--- START ---

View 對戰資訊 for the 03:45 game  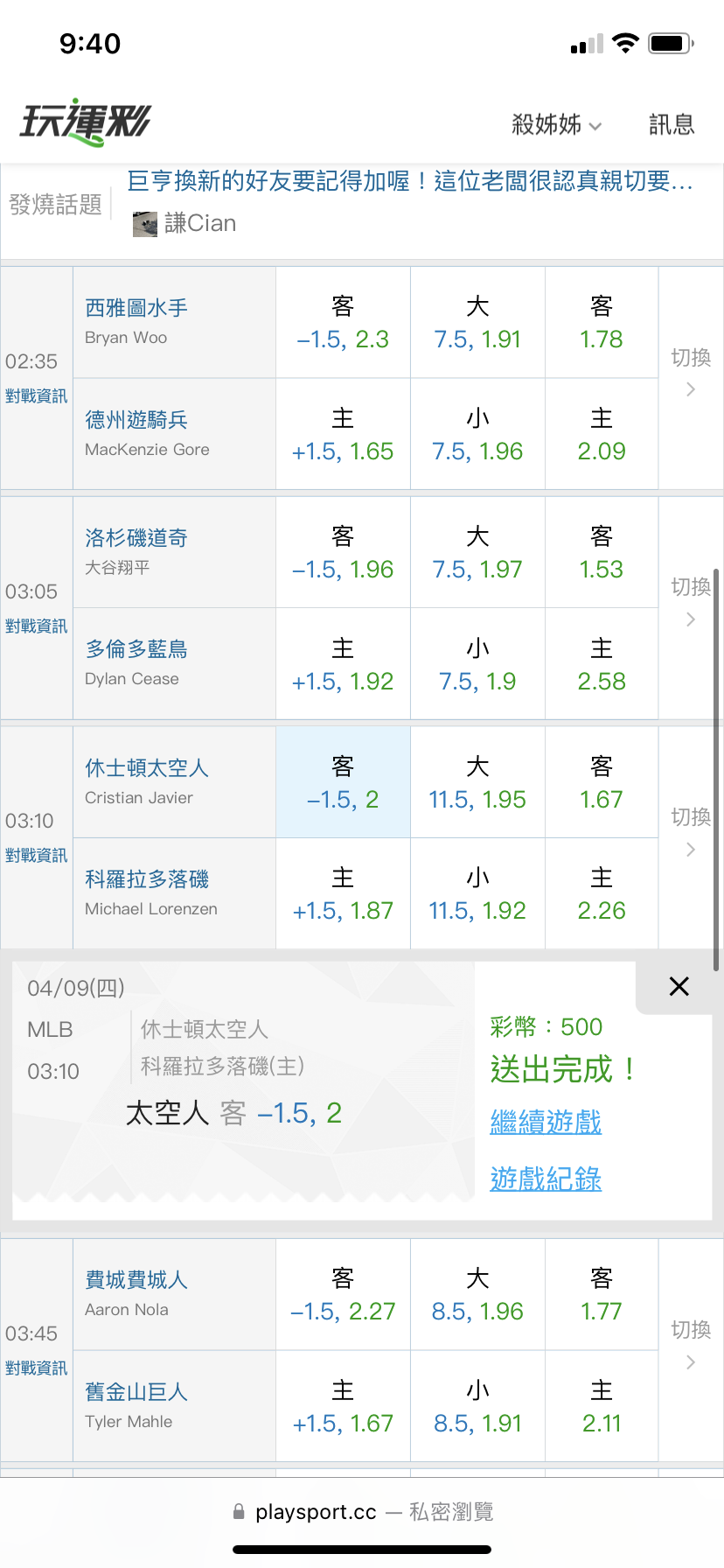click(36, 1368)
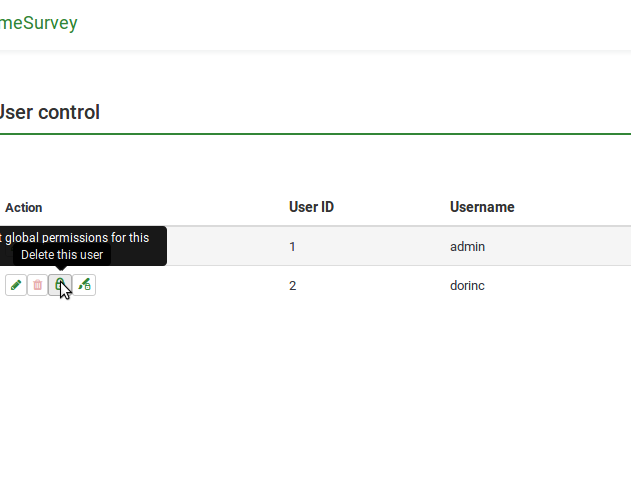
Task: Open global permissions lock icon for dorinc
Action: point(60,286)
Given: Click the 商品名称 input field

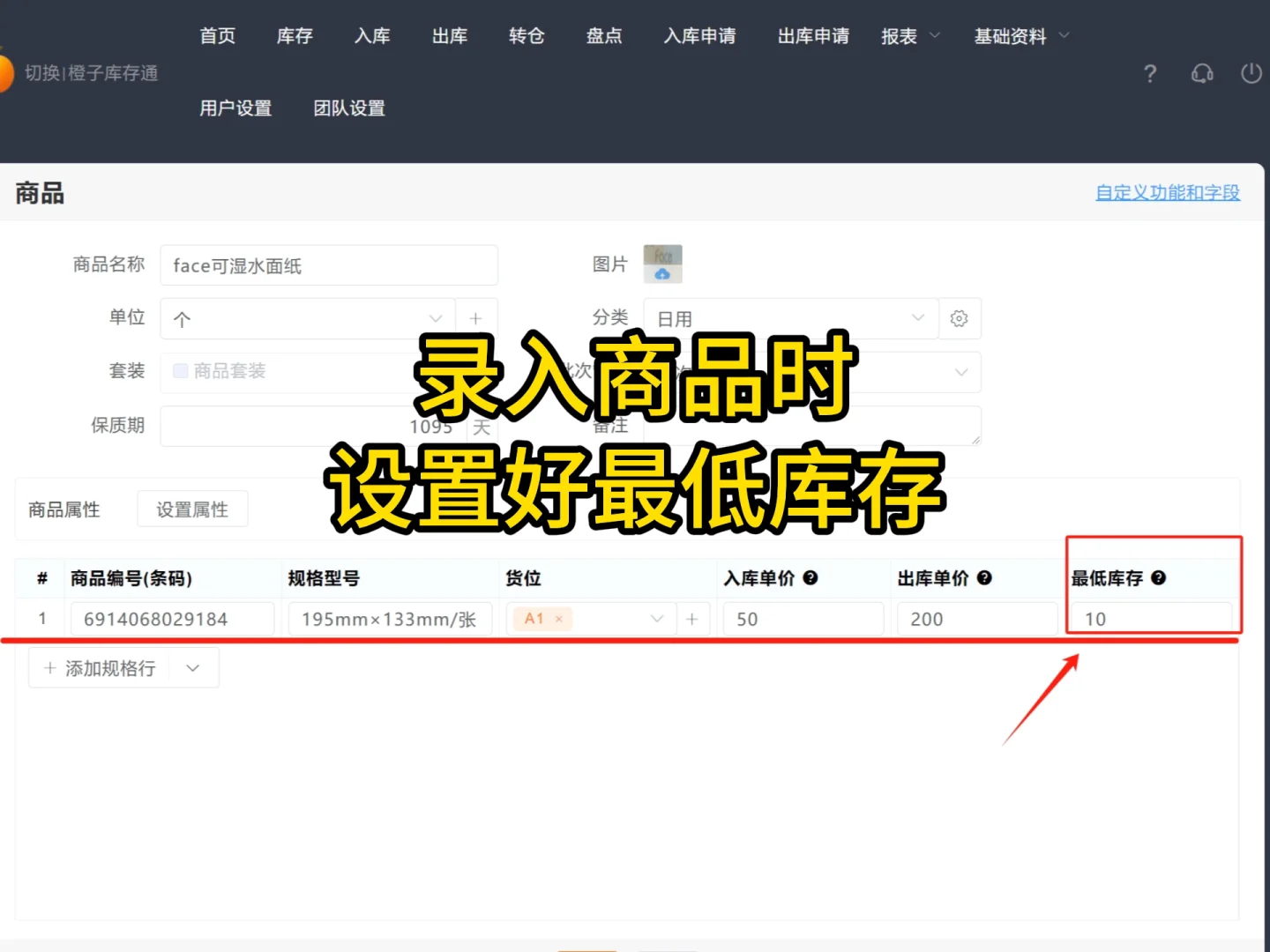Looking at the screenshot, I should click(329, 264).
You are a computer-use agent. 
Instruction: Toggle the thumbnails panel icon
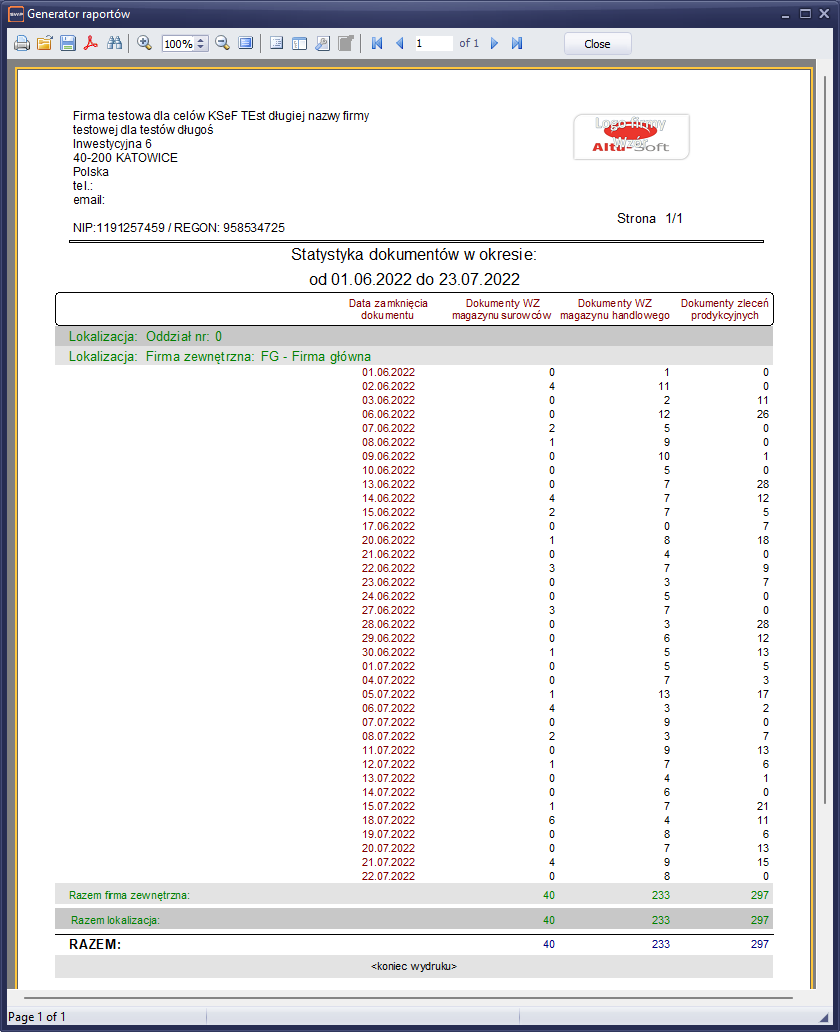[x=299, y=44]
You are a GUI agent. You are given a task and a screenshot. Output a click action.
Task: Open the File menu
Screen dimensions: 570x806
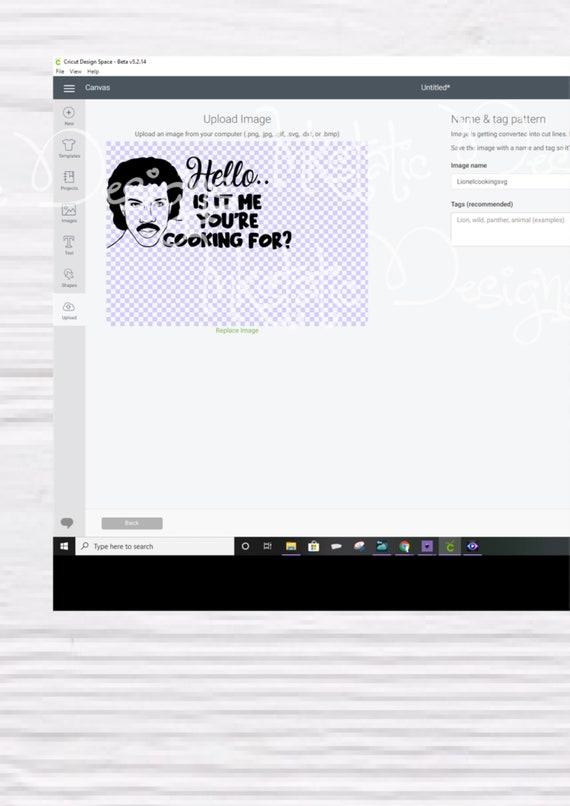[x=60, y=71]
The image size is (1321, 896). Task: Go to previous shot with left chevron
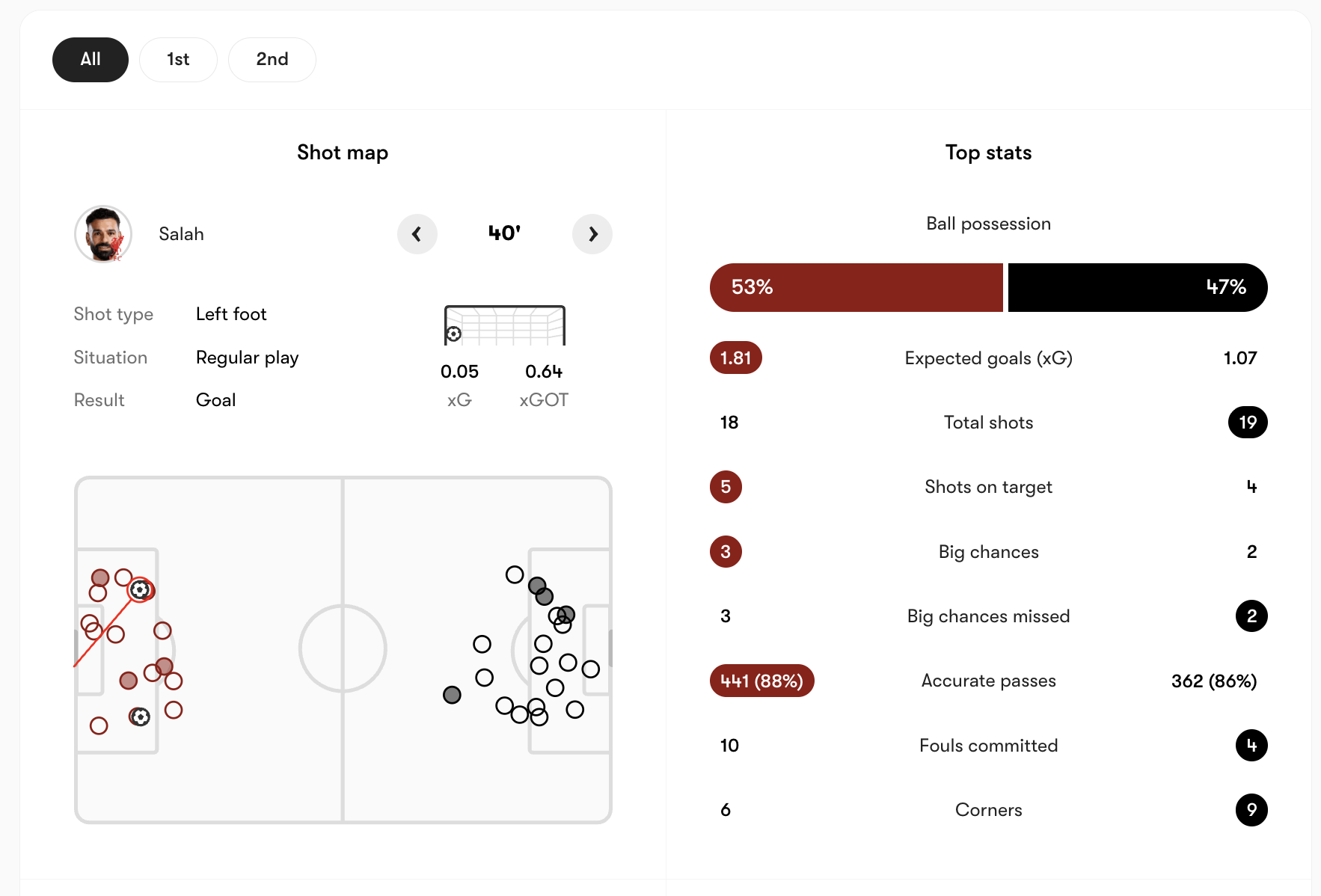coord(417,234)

--- END ---

What you need to do:
With the pictures left out, please output each line from the one containing "Screen dimensions: 570x806" through the end of the entries, exactly as it is.

Output below:
Screen dimensions: 570x806
[x=60, y=71]
The image size is (1321, 896). Task: Go to previous shot with left chevron
coord(417,234)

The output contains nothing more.